Tale cambio comporta l’abrogazione della norma finora applicata e la costituzione del nuovo Codice della Privacy che, oltre a richiamare le disposizioni previste dal Regolamento europeo, inserisce precise disposizioni, tra cui le sanzioni penali.
Attraverso il nuovo Regolamento il legislatore comunitario intende limitare la potenziale portata negativa per la libertà dei singoli interessati nata dalla rapida diffusione delle nuove tecnologie.
La nuova normativa punta sulla responsabilizzazione del titolare del trattamento dei dati e sulla effettiva comprensione dell’informativa da parte dell’interessato.
L’informativa dovrà essere concisa e scritta con un linguaggio chiaro e semplice, in modo che risulti di facile comprensione.
L’informativa è data per iscritto e, preferibilmente, in formato elettronico.
Per quanto riguarda i dati sensibili, è previsto il consenso esplicito; questo non deve essere necessariamente scritto, ma può essere manifestato attraverso una dichiarazione o azione positiva inequivocabile.
Per consentire un’efficace catena di protezione dei dati personali è necessario procedere ad un tracciamento della catena di custodia e utilizzo dell’informazione attraverso la definizione di ruoli e compiti all’interno della struttura del Titolare.

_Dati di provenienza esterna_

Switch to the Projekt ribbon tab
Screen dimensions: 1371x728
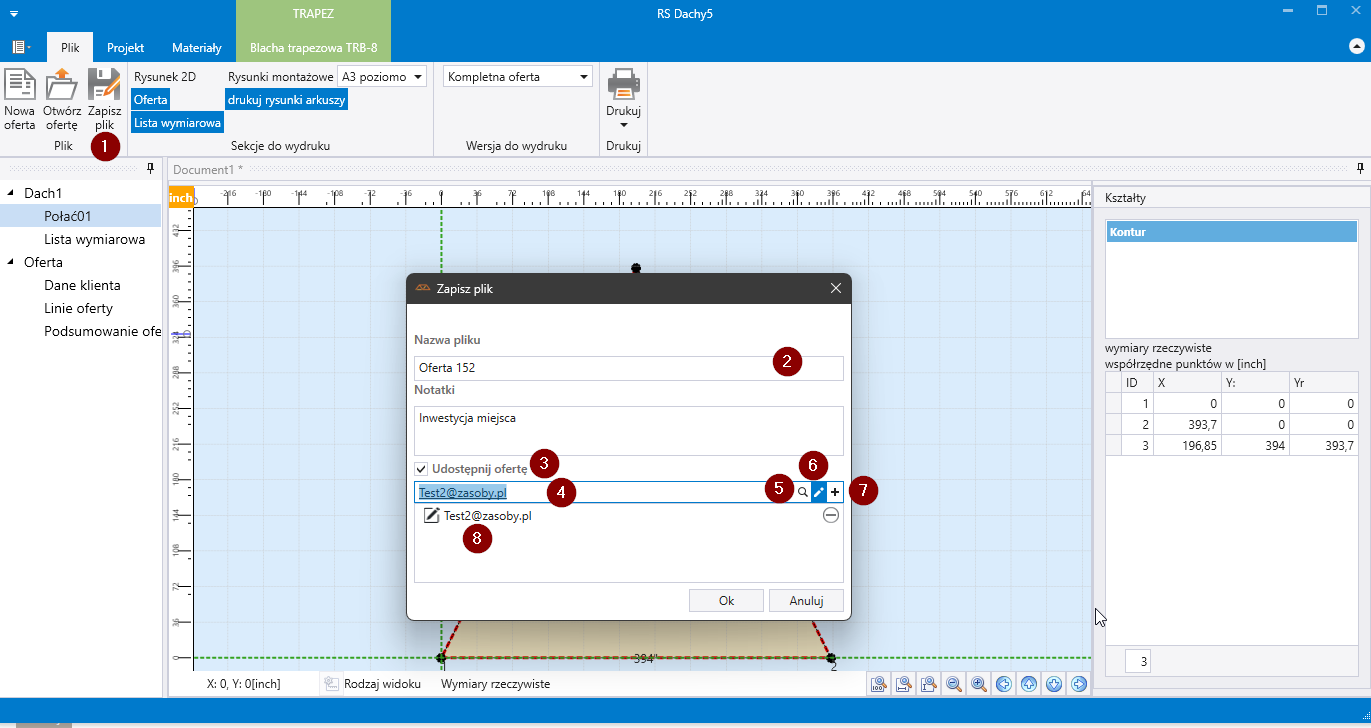pos(126,47)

Il Titolare nomina in Responsabile del trattamento dei dati; tale nomina è, a tutti gli effetti, un contratto nel quale dovranno essere tassativamente specificate le materie del trattamento.

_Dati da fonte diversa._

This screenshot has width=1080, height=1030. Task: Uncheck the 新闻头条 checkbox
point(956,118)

Il Responsabile deve tenere il Registro dei trattamenti svolti, contenente un quadro aggiornato dei trattamenti in essere all’interno dell’azienda, adottare misure atte a garantire la sicurezza dei trattamenti e designare, se necessario, il Responsabile per la protezione dei dati, che assolve alle funzioni di supporto e controllo, consultive, formative e informative relativamente all’applicazione del nuovo Regolamento.
Il Responsabile della protezione dei dati è una figura obbligatoria, a titolo esemplificativo ma non esaustivo, per istituti di credito, imprese di assicurazione, società finanziarie e di revisione, CAF e patronati, società operanti nel settore della cura della salute.